The request: Please revise the entries below, replacing each "Image resolution" with "Screen resolution" and leaving everything else unchanged.

Entries shown:
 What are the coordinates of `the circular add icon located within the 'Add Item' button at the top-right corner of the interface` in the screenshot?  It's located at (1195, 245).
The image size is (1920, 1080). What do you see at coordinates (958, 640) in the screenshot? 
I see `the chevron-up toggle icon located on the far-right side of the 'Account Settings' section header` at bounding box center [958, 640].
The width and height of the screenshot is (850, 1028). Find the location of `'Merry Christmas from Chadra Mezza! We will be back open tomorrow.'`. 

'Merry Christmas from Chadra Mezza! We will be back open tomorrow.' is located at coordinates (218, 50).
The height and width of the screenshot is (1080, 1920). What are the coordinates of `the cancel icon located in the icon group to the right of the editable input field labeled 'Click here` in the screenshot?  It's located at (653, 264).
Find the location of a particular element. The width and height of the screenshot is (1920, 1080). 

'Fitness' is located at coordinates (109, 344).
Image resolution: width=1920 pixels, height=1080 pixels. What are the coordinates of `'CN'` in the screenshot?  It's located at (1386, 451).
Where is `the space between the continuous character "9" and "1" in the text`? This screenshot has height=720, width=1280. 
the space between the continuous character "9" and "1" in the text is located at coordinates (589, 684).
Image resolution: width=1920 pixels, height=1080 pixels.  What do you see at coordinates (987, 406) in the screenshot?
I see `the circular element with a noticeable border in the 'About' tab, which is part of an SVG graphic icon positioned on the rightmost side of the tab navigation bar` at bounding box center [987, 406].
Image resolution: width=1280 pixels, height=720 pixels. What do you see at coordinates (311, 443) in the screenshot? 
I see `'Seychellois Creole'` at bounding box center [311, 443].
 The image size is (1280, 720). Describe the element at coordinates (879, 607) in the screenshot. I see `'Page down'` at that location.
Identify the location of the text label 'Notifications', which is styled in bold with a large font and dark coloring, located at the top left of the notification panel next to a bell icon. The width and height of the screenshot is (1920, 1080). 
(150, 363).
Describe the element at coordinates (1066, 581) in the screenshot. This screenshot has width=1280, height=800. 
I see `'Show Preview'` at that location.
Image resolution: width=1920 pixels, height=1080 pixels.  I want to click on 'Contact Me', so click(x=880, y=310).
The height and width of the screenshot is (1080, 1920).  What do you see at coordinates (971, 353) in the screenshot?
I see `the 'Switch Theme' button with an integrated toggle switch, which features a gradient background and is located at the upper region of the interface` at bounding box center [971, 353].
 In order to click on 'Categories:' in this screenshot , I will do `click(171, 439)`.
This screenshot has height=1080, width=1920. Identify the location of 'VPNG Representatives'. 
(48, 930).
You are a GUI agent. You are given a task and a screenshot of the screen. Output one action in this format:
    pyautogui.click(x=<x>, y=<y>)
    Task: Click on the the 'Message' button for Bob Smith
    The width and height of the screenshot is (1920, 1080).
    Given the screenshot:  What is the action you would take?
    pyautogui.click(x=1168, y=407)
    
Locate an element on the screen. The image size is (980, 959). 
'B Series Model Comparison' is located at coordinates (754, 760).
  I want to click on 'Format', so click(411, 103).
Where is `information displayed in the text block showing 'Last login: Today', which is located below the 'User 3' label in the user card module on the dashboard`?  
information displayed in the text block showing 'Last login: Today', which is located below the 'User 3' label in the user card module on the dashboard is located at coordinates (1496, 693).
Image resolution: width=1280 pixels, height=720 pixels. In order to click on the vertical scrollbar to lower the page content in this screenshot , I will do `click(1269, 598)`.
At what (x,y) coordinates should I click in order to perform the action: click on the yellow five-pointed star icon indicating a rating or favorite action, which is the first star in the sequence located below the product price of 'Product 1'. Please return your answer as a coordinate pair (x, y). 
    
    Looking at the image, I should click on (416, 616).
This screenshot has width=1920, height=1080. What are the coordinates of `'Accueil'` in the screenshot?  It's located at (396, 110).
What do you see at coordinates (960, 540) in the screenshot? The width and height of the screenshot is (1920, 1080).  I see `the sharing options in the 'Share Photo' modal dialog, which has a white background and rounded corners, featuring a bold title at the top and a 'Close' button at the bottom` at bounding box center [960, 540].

The reply:
 What are the coordinates of `the circular add icon located within the 'Add Item' button at the top-right corner of the interface` in the screenshot?  It's located at (1195, 245).
The image size is (1920, 1080). What do you see at coordinates (958, 640) in the screenshot? 
I see `the chevron-up toggle icon located on the far-right side of the 'Account Settings' section header` at bounding box center [958, 640].
The width and height of the screenshot is (850, 1028). Find the location of `'Merry Christmas from Chadra Mezza! We will be back open tomorrow.'`. 

'Merry Christmas from Chadra Mezza! We will be back open tomorrow.' is located at coordinates (218, 50).
The height and width of the screenshot is (1080, 1920). What are the coordinates of `the cancel icon located in the icon group to the right of the editable input field labeled 'Click here` in the screenshot?  It's located at (653, 264).
Find the location of a particular element. The width and height of the screenshot is (1920, 1080). 

'Fitness' is located at coordinates (109, 344).
Screen resolution: width=1920 pixels, height=1080 pixels. What are the coordinates of `'CN'` in the screenshot?  It's located at (1386, 451).
Where is `the space between the continuous character "9" and "1" in the text`? This screenshot has height=720, width=1280. 
the space between the continuous character "9" and "1" in the text is located at coordinates (589, 684).
Screen resolution: width=1920 pixels, height=1080 pixels.  What do you see at coordinates (987, 406) in the screenshot?
I see `the circular element with a noticeable border in the 'About' tab, which is part of an SVG graphic icon positioned on the rightmost side of the tab navigation bar` at bounding box center [987, 406].
Screen resolution: width=1280 pixels, height=720 pixels. What do you see at coordinates (311, 443) in the screenshot? 
I see `'Seychellois Creole'` at bounding box center [311, 443].
 The image size is (1280, 720). Describe the element at coordinates (879, 607) in the screenshot. I see `'Page down'` at that location.
Identify the location of the text label 'Notifications', which is styled in bold with a large font and dark coloring, located at the top left of the notification panel next to a bell icon. The width and height of the screenshot is (1920, 1080). 
(150, 363).
Describe the element at coordinates (1066, 581) in the screenshot. This screenshot has width=1280, height=800. 
I see `'Show Preview'` at that location.
Screen resolution: width=1920 pixels, height=1080 pixels.  I want to click on 'Contact Me', so click(x=880, y=310).
The height and width of the screenshot is (1080, 1920).  What do you see at coordinates (971, 353) in the screenshot?
I see `the 'Switch Theme' button with an integrated toggle switch, which features a gradient background and is located at the upper region of the interface` at bounding box center [971, 353].
 In order to click on 'Categories:' in this screenshot , I will do `click(171, 439)`.
This screenshot has height=1080, width=1920. Identify the location of 'VPNG Representatives'. 
(48, 930).
You are a GUI agent. You are given a task and a screenshot of the screen. Output one action in this format:
    pyautogui.click(x=<x>, y=<y>)
    Task: Click on the the 'Message' button for Bob Smith
    The width and height of the screenshot is (1920, 1080).
    Given the screenshot:  What is the action you would take?
    pyautogui.click(x=1168, y=407)
    
Locate an element on the screen. The image size is (980, 959). 
'B Series Model Comparison' is located at coordinates (754, 760).
  I want to click on 'Format', so click(411, 103).
Where is `information displayed in the text block showing 'Last login: Today', which is located below the 'User 3' label in the user card module on the dashboard`?  
information displayed in the text block showing 'Last login: Today', which is located below the 'User 3' label in the user card module on the dashboard is located at coordinates (1496, 693).
Screen resolution: width=1280 pixels, height=720 pixels. In order to click on the vertical scrollbar to lower the page content in this screenshot , I will do `click(1269, 598)`.
At what (x,y) coordinates should I click in order to perform the action: click on the yellow five-pointed star icon indicating a rating or favorite action, which is the first star in the sequence located below the product price of 'Product 1'. Please return your answer as a coordinate pair (x, y). 
    
    Looking at the image, I should click on (416, 616).
This screenshot has width=1920, height=1080. What are the coordinates of `'Accueil'` in the screenshot?  It's located at (396, 110).
What do you see at coordinates (960, 540) in the screenshot? The width and height of the screenshot is (1920, 1080).  I see `the sharing options in the 'Share Photo' modal dialog, which has a white background and rounded corners, featuring a bold title at the top and a 'Close' button at the bottom` at bounding box center [960, 540].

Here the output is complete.